Drivergate: It's Far Worse Than You Thought

There's a curious historical backdrop to this business of low-flying cars with Prime Ministers in them. Let me take you back to September 1974. In Diary of the Kirk Years, Margaret Hayward describes the unseemly scramble that marked the Prime Minister's very last journey in a Prime Ministerial motorcade.

After a memorial service at the Christchurch Town Hall, the funeral cortege was scheduled to fly to Timaru and then make the hour's drive from Timaru airport through to Waimate for a burial service at 3.15 pm.

By 3.30 it would be all over. But no one had taken the weather into account. Conditions at Timaru airport were impossible, and, after two attempts at landing, the aircraft headed back to Christchurch where a fleet of 15 cars waited to drive everyone the 126 miles by road.

It was an undignified, distressing race against time because by law no burials can take place after sundown. Darkness was closing in as they reached Waimate…

I've heard various descriptions of this episode over the years. The common theme has been that thanks to plane flight trouble, the cars were fairly belting along to make it in time. Sound familiar?

One of the most scintillating analyses I've heard of the whole Al Qaeda business came from that well-known observer of geopolitics, Billy Connelly. He pointed out the common syllable to the pertinent place names - AfghaniSTAN, TurkmeniSTAN, UzbekiSTAN, and so on. And then he drew our attention to the weapon of choice of the 9/11 hijackers - box cutters, or as we know them better, STANley knives. Clearly this bin Laden was just some stooge. The name of the real brains behind the outfit was Stan.

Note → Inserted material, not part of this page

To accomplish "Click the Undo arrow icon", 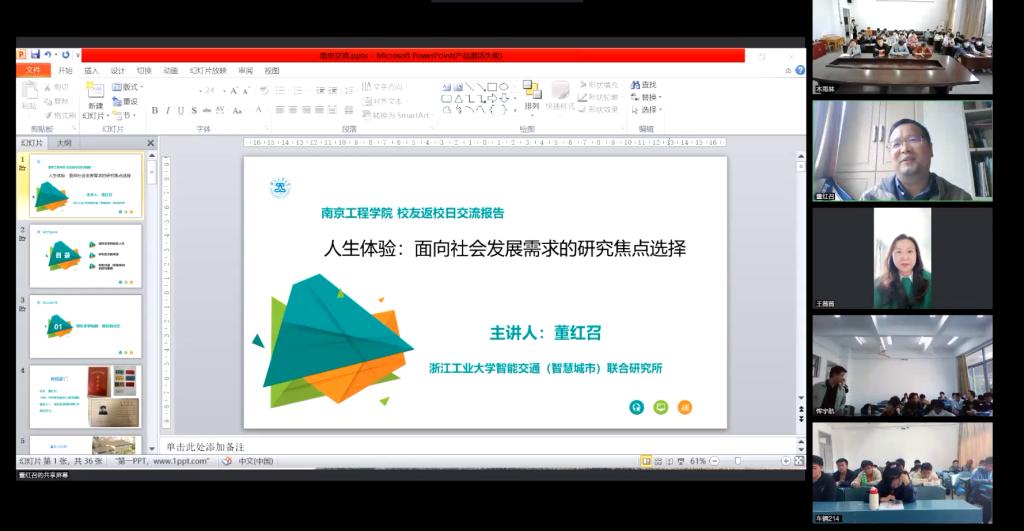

Flimsy, I'll grant you, but joining the dots, what do we see with Drivergate? A common name: Waimate. Cars with Prime Ministers in them invariably exceed the speed limit, it seems, when they come within range of the place.

I suspect we need someone like Bob Harvey to draw all the threads together for us. After all, he famously blew the whistle on the CIA and their evil designs on Norman Kirk. He knows what the spooks are capable of. And when you look at our relationship with America in that light, all possible kinds of fresh perspectives present themselves.

For all we know, "gone by lunchtime" was actually code for something else. Perhaps something like: "reactivate the Waimate deathray". Clearly the Lockwood cable only scrapes the surface of what went on in those infamous exchanges.

I hesitate to bring all this up, but as a loyal member of the pyjamahadeen, I feel I ought to provide a contribution of equivalent robustness to the heroic efforts by Messrs Bhatnegar and Farrar in the past week to carve out their very own Rathergate moments in history. Well done, you part-time Woodward and Bernsteins! The fact that the lefty MainStreamMedia just shrugged should not for a moment cause you to bow your shoulders in dejection. Nor should it give you any pause about the significance or veracity or rigour of your work. Keep at it boys, I say. Keep digging.